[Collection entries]

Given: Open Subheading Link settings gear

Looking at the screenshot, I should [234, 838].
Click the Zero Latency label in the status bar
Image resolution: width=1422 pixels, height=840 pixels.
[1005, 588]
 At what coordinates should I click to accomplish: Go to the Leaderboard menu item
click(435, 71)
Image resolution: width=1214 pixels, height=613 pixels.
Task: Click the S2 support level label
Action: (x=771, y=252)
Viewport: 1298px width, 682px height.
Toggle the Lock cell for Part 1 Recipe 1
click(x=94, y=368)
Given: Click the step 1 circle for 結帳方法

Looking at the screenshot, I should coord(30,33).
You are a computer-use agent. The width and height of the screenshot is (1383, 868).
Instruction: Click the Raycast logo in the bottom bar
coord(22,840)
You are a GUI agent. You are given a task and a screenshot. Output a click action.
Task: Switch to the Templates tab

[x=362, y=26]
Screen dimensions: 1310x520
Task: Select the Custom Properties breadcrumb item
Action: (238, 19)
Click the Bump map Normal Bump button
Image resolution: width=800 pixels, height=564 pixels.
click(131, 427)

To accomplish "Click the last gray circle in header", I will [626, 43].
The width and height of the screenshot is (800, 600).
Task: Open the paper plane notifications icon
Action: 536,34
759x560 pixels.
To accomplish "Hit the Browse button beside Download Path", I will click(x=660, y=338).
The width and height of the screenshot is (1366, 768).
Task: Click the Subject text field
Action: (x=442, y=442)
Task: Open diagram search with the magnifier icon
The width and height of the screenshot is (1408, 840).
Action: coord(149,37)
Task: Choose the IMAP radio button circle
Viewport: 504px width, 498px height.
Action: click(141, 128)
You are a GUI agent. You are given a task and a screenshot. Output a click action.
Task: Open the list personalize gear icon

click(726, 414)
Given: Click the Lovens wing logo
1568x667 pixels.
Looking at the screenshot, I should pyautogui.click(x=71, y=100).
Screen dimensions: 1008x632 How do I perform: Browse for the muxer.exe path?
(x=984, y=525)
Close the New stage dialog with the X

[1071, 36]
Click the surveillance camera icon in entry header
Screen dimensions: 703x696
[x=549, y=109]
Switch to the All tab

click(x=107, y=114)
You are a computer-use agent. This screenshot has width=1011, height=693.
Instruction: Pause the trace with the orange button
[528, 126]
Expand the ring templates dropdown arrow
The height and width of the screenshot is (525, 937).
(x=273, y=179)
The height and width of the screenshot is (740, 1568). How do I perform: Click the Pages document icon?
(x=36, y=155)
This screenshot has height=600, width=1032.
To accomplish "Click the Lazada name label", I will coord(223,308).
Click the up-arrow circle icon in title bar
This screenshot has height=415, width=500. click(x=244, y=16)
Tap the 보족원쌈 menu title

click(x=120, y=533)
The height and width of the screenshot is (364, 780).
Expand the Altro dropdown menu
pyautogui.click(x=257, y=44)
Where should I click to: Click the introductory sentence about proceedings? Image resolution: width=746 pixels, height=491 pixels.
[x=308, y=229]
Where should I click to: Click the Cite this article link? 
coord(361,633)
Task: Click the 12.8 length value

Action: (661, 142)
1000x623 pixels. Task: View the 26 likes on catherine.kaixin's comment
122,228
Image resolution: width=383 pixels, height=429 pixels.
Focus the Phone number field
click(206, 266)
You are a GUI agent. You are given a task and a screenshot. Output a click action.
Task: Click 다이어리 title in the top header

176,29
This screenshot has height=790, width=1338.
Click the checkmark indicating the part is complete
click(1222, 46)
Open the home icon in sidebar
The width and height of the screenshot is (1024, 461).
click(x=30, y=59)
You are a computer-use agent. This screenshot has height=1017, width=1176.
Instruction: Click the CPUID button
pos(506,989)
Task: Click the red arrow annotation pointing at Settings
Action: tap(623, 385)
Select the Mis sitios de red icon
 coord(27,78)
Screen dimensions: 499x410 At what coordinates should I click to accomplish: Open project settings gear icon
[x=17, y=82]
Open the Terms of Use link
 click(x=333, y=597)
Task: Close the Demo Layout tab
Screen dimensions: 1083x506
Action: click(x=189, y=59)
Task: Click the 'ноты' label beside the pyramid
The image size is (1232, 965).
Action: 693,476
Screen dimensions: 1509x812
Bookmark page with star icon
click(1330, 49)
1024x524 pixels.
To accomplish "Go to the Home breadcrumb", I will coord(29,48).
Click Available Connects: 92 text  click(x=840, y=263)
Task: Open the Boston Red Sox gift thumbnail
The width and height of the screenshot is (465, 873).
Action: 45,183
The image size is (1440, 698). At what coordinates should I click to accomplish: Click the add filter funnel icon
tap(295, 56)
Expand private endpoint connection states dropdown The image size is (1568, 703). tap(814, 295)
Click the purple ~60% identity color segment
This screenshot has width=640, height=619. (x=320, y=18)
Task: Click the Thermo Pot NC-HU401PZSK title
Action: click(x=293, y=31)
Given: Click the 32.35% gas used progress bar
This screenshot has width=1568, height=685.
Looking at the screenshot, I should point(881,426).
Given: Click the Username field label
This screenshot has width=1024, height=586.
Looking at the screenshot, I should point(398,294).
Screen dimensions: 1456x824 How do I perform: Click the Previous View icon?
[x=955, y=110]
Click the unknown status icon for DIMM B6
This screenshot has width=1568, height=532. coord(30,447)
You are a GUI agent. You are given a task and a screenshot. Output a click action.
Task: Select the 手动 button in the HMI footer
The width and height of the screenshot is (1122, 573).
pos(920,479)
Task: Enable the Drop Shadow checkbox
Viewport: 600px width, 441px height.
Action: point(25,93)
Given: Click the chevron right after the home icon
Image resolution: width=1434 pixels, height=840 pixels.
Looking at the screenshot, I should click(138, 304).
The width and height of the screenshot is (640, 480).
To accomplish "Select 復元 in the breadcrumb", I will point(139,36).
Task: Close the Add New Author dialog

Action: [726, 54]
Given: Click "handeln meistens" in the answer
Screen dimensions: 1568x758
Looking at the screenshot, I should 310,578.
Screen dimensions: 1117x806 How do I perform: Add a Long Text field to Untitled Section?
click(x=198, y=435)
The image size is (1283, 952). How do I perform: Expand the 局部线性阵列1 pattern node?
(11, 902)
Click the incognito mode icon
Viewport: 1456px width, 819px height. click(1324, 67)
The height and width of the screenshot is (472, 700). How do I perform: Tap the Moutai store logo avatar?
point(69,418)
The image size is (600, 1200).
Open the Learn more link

▶ _What the task requires_: Print the records once more, exactly as they were given.

▶ _Answer section_:
Given: Open Subheading Link settings gear

Looking at the screenshot, I should [234, 838].
Click the Zero Latency label in the status bar
Image resolution: width=1422 pixels, height=840 pixels.
[1005, 588]
 At what coordinates should I click to accomplish: Go to the Leaderboard menu item
click(435, 71)
Image resolution: width=1214 pixels, height=613 pixels.
Task: Click the S2 support level label
Action: (x=771, y=252)
Viewport: 1298px width, 682px height.
Toggle the Lock cell for Part 1 Recipe 1
click(x=94, y=368)
Given: Click the step 1 circle for 結帳方法

Looking at the screenshot, I should coord(30,33).
You are a computer-use agent. The width and height of the screenshot is (1383, 868).
Instruction: Click the Raycast logo in the bottom bar
coord(22,840)
You are a GUI agent. You are given a task and a screenshot. Output a click action.
Task: Switch to the Templates tab

[x=362, y=26]
Screen dimensions: 1310x520
Task: Select the Custom Properties breadcrumb item
Action: (238, 19)
Click the Bump map Normal Bump button
Image resolution: width=800 pixels, height=564 pixels.
click(131, 427)

To accomplish "Click the last gray circle in header", I will [626, 43].
The width and height of the screenshot is (800, 600).
Task: Open the paper plane notifications icon
Action: 536,34
759x560 pixels.
To accomplish "Hit the Browse button beside Download Path", I will click(x=660, y=338).
The width and height of the screenshot is (1366, 768).
Task: Click the Subject text field
Action: (x=442, y=442)
Task: Open diagram search with the magnifier icon
The width and height of the screenshot is (1408, 840).
Action: coord(149,37)
Task: Choose the IMAP radio button circle
Viewport: 504px width, 498px height.
Action: click(141, 128)
You are a GUI agent. You are given a task and a screenshot. Output a click action.
Task: Open the list personalize gear icon

click(726, 414)
Given: Click the Lovens wing logo
1568x667 pixels.
Looking at the screenshot, I should pyautogui.click(x=71, y=100).
Screen dimensions: 1008x632 How do I perform: Browse for the muxer.exe path?
(x=984, y=525)
Close the New stage dialog with the X

[1071, 36]
Click the surveillance camera icon in entry header
Screen dimensions: 703x696
[x=549, y=109]
Switch to the All tab

click(x=107, y=114)
You are a computer-use agent. This screenshot has width=1011, height=693.
Instruction: Pause the trace with the orange button
[528, 126]
Expand the ring templates dropdown arrow
The height and width of the screenshot is (525, 937).
(x=273, y=179)
The height and width of the screenshot is (740, 1568). How do I perform: Click the Pages document icon?
(x=36, y=155)
This screenshot has height=600, width=1032.
To accomplish "Click the Lazada name label", I will coord(223,308).
Click the up-arrow circle icon in title bar
This screenshot has height=415, width=500. click(x=244, y=16)
Tap the 보족원쌈 menu title

click(x=120, y=533)
The height and width of the screenshot is (364, 780).
Expand the Altro dropdown menu
pyautogui.click(x=257, y=44)
Where should I click to: Click the introductory sentence about proceedings? Image resolution: width=746 pixels, height=491 pixels.
[x=308, y=229]
Where should I click to: Click the Cite this article link? 
coord(361,633)
Task: Click the 12.8 length value

Action: (661, 142)
1000x623 pixels. Task: View the 26 likes on catherine.kaixin's comment
122,228
Image resolution: width=383 pixels, height=429 pixels.
Focus the Phone number field
click(206, 266)
You are a GUI agent. You are given a task and a screenshot. Output a click action.
Task: Click 다이어리 title in the top header

176,29
This screenshot has height=790, width=1338.
Click the checkmark indicating the part is complete
click(1222, 46)
Open the home icon in sidebar
The width and height of the screenshot is (1024, 461).
click(x=30, y=59)
You are a computer-use agent. This screenshot has height=1017, width=1176.
Instruction: Click the CPUID button
pos(506,989)
Task: Click the red arrow annotation pointing at Settings
Action: tap(623, 385)
Select the Mis sitios de red icon
 coord(27,78)
Screen dimensions: 499x410 At what coordinates should I click to accomplish: Open project settings gear icon
[x=17, y=82]
Open the Terms of Use link
 click(x=333, y=597)
Task: Close the Demo Layout tab
Screen dimensions: 1083x506
Action: click(x=189, y=59)
Task: Click the 'ноты' label beside the pyramid
The image size is (1232, 965).
Action: 693,476
Screen dimensions: 1509x812
Bookmark page with star icon
click(1330, 49)
1024x524 pixels.
To accomplish "Go to the Home breadcrumb", I will coord(29,48).
Click Available Connects: 92 text  click(x=840, y=263)
Task: Open the Boston Red Sox gift thumbnail
The width and height of the screenshot is (465, 873).
Action: 45,183
The image size is (1440, 698). At what coordinates should I click to accomplish: Click the add filter funnel icon
tap(295, 56)
Expand private endpoint connection states dropdown The image size is (1568, 703). tap(814, 295)
Click the purple ~60% identity color segment
This screenshot has width=640, height=619. (x=320, y=18)
Task: Click the Thermo Pot NC-HU401PZSK title
Action: click(x=293, y=31)
Given: Click the 32.35% gas used progress bar
This screenshot has width=1568, height=685.
Looking at the screenshot, I should point(881,426).
Given: Click the Username field label
This screenshot has width=1024, height=586.
Looking at the screenshot, I should point(398,294).
Screen dimensions: 1456x824 How do I perform: Click the Previous View icon?
[x=955, y=110]
Click the unknown status icon for DIMM B6
This screenshot has width=1568, height=532. coord(30,447)
You are a GUI agent. You are given a task and a screenshot. Output a click action.
Task: Select the 手动 button in the HMI footer
The width and height of the screenshot is (1122, 573).
pos(920,479)
Task: Enable the Drop Shadow checkbox
Viewport: 600px width, 441px height.
Action: point(25,93)
Given: Click the chevron right after the home icon
Image resolution: width=1434 pixels, height=840 pixels.
Looking at the screenshot, I should click(138, 304).
The width and height of the screenshot is (640, 480).
To accomplish "Select 復元 in the breadcrumb", I will point(139,36).
Task: Close the Add New Author dialog

Action: [726, 54]
Given: Click "handeln meistens" in the answer
Screen dimensions: 1568x758
Looking at the screenshot, I should 310,578.
Screen dimensions: 1117x806 How do I perform: Add a Long Text field to Untitled Section?
click(x=198, y=435)
The image size is (1283, 952). How do I perform: Expand the 局部线性阵列1 pattern node?
(11, 902)
Click the incognito mode icon
Viewport: 1456px width, 819px height. click(1324, 67)
The height and width of the screenshot is (472, 700). How do I perform: Tap the Moutai store logo avatar?
point(69,418)
The image size is (600, 1200).
Open the Learn more link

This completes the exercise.